Prompt
For each line below that holds "will", return the line as it stands.

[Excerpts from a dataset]
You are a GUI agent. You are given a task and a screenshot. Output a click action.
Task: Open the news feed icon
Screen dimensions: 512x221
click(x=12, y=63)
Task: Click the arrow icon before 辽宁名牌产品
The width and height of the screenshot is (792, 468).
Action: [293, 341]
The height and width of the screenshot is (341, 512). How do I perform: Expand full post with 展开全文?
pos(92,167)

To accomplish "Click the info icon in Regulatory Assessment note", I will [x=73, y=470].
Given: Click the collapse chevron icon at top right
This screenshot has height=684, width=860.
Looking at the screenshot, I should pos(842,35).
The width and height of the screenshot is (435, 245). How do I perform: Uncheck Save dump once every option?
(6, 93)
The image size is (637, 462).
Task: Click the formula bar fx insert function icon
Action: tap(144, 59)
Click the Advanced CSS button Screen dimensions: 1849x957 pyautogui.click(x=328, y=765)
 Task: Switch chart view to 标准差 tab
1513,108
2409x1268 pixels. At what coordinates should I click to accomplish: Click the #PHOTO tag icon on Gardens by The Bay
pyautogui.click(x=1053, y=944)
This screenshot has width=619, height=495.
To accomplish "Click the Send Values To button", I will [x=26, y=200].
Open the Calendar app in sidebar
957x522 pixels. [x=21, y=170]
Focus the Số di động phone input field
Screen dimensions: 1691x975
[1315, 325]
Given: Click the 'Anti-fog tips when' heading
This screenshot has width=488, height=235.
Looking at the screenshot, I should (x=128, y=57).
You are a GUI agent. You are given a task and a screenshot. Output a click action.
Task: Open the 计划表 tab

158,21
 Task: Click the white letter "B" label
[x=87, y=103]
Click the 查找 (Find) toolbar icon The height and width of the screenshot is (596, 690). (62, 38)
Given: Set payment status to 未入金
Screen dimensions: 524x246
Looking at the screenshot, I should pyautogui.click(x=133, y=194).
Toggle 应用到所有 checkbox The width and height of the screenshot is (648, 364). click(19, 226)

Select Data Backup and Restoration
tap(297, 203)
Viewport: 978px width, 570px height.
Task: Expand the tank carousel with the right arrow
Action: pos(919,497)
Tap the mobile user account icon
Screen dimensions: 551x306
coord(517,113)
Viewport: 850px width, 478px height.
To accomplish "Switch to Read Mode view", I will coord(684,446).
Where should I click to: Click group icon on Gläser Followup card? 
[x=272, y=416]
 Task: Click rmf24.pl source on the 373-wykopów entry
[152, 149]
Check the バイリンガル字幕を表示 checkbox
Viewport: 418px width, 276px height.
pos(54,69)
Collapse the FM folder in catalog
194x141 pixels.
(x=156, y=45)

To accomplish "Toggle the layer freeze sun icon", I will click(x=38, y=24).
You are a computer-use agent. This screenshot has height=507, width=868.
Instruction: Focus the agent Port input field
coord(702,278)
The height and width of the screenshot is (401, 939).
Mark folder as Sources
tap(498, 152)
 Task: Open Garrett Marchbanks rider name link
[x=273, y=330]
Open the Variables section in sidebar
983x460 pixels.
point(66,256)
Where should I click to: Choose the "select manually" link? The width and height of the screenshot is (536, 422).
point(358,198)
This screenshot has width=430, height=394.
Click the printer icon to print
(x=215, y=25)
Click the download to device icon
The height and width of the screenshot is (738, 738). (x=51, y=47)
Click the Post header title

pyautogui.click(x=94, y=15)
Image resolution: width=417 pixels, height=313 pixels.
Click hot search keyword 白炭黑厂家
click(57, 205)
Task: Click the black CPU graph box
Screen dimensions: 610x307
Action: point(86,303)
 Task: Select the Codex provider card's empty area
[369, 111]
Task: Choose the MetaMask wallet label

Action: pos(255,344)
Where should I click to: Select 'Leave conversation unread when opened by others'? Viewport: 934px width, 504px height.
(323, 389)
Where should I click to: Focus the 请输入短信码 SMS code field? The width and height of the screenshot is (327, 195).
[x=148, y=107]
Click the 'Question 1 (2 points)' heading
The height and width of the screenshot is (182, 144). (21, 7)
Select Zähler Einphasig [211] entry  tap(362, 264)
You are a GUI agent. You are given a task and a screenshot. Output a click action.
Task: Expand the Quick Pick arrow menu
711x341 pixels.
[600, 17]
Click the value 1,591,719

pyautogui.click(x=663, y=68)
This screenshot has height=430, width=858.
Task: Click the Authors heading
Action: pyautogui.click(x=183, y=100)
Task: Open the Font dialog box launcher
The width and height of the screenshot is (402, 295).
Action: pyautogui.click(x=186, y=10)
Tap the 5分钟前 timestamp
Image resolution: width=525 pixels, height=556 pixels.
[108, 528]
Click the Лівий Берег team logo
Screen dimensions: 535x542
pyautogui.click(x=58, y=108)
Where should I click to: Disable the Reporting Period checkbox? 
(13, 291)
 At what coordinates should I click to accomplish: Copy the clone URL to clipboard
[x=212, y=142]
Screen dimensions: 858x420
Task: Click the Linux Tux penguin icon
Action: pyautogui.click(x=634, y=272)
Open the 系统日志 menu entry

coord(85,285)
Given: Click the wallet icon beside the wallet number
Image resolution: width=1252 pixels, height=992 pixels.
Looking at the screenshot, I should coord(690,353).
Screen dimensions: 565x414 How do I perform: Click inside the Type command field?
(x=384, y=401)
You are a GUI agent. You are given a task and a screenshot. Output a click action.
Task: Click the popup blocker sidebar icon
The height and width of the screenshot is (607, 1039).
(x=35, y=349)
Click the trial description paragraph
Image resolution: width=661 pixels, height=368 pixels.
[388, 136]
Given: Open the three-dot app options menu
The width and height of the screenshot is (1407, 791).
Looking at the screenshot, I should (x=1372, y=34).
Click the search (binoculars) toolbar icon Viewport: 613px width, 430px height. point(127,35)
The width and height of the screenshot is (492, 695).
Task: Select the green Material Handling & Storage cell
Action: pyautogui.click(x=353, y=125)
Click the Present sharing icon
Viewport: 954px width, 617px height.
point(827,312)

Result of this task
To accomplish "Click the info icon in Regulatory Assessment note", I will [x=73, y=470].
To accomplish "Click the Send Values To button", I will [x=26, y=200].
To accomplish "Switch to Read Mode view", I will coord(684,446).
To accomplish "Toggle the layer freeze sun icon", I will click(x=38, y=24).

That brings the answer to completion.